> [Azione richiesta 1] Riscrivi tutto il testo sul differimento della pena che va da "In tema di rinvio" giù fino a "stato di libertà.", cambiando "carcerario" in "penitenziario".
> [Azione richiesta 2]
Indica se ciascuna affermazione concorda con il testo sul differimento della pena. Rispondi sì o no e cita le parole del testo che lo stabiliscono.
(a) Il rinvio obbligatorio si può chiedere anche per la multa o l'ammenda.
(b) Quando è stata presentata domanda di grazia al Presidente della Repubblica, il rinvio facoltativo può durare al massimo 6 mesi.
(c) Il rinvio obbligatorio per la madre riguarda i figli di età inferiore ai 3 anni.

In tema di rinvio facoltativo dell’esecuzione della pena, non sussistono i presupposti per il differimento ai sensi dell’art. 147, comma 1, n. 2, c.p. qualora le condizioni di salute del condannato, pur affetto da una grave patologia, risultino stabili, costantemente monitorate e gestite con cure adeguate in ambito carcerario, in modo tale da non configurare un trattamento contrario al senso di umanità e da essere assimilabili a quelle garantite a una persona in stato di libertà.

Supporto alla lettura

DIFFERIMENTO DELLA PENA

Il differimento della pena è quell’istituto giuridico che consente alla persona già condannata di rimandare l’attuazione della propria sanzione.

La legge prevede due tipi di rinvio dell’esecuzione della pena:

  • obbligatorio (art. 146 c.p.): al quale il giudice non può sottrarsi e riguarda solo le pene detentive (reclusione o arresto), non è, invece, possibile chiedere il rinvio obbligatorio della multa o dell’ammenda. Questo tipo di rinvio potrebbe avere luogo nei confronti di una donna incinta (revocato nei casi di interruzione di gravidanza); nei confronti della madre di un bambino di età inferiore a 1 anno (revocato se la madre viene dichiarata decaduta dalla responsabilità genitoriale o per decesso del figlio); nei confronti di un soggetto affetto da AIDS conclamata o da grave deficienza immunitaria accertata, o da un’altra malattia particolarmente grave per effetto della quale le sue condizioni di salute risultano incompatibili con la stato di detenzione, quando il soggetto si trova in una fase della malattia talmente avanzata da non rispondere più ai trattamenti disponibili e alle terapie curative.
  • facoltativo (art. 147 c.p.): concesso se il giudice ritiene meritevole l’accoglimento della richiesta. Può essere concesso per un periodo non superiore a 6 mesi (se è stata presentata domanda di grazia al Presidente della Repubblica); se una pena detentiva deve essere eseguita contro un soggetto in condizioni di grave infermità fisica, e quindi esige un trattamento che difficilmente si può attuare in stato di detenzione; nei confronti della madre con prole di età inferiore ai 3 anni (revocato qualora sia dichiarata decaduta dalla responsabilità genitoriale o per decesso del minore); nel caso di sopravvenuta infermità psichica del soggetto condannato, tale per cui il giudice possa ritenere che ciò renda impossibile l’esecuzione della pena (in questo caso viene ordinato il ricovero in una struttura che possa occuparsi della patologia in essere).

(Voci di dati salvate)
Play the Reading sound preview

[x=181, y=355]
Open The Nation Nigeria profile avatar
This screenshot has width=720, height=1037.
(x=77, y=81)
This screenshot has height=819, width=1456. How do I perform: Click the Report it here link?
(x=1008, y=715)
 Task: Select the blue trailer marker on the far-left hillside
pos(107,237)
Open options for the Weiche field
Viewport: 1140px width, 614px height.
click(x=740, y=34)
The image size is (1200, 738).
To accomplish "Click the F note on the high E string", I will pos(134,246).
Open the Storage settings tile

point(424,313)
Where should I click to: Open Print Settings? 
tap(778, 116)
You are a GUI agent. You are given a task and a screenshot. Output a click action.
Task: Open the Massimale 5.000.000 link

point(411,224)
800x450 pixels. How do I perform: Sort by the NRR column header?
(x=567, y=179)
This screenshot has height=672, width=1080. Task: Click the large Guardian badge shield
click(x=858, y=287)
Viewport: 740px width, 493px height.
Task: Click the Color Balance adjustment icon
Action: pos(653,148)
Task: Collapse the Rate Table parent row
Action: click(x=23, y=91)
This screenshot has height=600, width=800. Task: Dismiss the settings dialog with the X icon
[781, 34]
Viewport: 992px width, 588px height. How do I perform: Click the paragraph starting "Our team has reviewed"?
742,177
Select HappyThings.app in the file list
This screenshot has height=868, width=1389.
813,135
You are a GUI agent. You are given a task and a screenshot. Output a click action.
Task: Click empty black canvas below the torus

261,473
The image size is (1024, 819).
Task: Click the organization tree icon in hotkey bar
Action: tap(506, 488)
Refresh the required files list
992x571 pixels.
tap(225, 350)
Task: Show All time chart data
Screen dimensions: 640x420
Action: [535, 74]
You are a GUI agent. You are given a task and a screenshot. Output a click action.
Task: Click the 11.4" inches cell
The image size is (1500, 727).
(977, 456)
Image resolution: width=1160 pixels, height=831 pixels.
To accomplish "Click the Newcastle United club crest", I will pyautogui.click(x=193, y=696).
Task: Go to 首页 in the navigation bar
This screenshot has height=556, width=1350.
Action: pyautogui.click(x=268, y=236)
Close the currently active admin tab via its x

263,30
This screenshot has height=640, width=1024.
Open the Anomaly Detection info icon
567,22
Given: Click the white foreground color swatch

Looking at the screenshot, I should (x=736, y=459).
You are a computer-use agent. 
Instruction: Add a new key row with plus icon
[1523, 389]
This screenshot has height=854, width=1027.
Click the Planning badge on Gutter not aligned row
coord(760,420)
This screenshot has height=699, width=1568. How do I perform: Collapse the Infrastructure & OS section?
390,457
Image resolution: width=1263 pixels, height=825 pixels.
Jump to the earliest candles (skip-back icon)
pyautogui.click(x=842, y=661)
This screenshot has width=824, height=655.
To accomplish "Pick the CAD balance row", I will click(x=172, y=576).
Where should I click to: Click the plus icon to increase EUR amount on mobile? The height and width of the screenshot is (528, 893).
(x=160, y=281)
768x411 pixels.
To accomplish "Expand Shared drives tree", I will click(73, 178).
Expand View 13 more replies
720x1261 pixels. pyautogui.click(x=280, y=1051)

> [Risultato 1]
In tema di rinvio facoltativo dell’esecuzione della pena, non sussistono i presupposti per il differimento ai sensi dell’art. 147, comma 1, n. 2, c.p. qualora le condizioni di salute del condannato, pur affetto da una grave patologia, risultino stabili, costantemente monitorate e gestite con cure adeguate in ambito penitenziario, in modo tale da non configurare un trattamento contrario al senso di umanità e da essere assimilabili a quelle garantite a una persona in stato di libertà.

> [Risultato 2]
(a) No: «non è, invece, possibile chiedere il rinvio obbligatorio della multa o dell’ammenda».
(b) Sì: «Può essere concesso per un periodo non superiore a 6 mesi (se è stata presentata domanda di grazia al Presidente della Repubblica)».
(c) No: «nei confronti della madre di un bambino di età inferiore a 1 anno».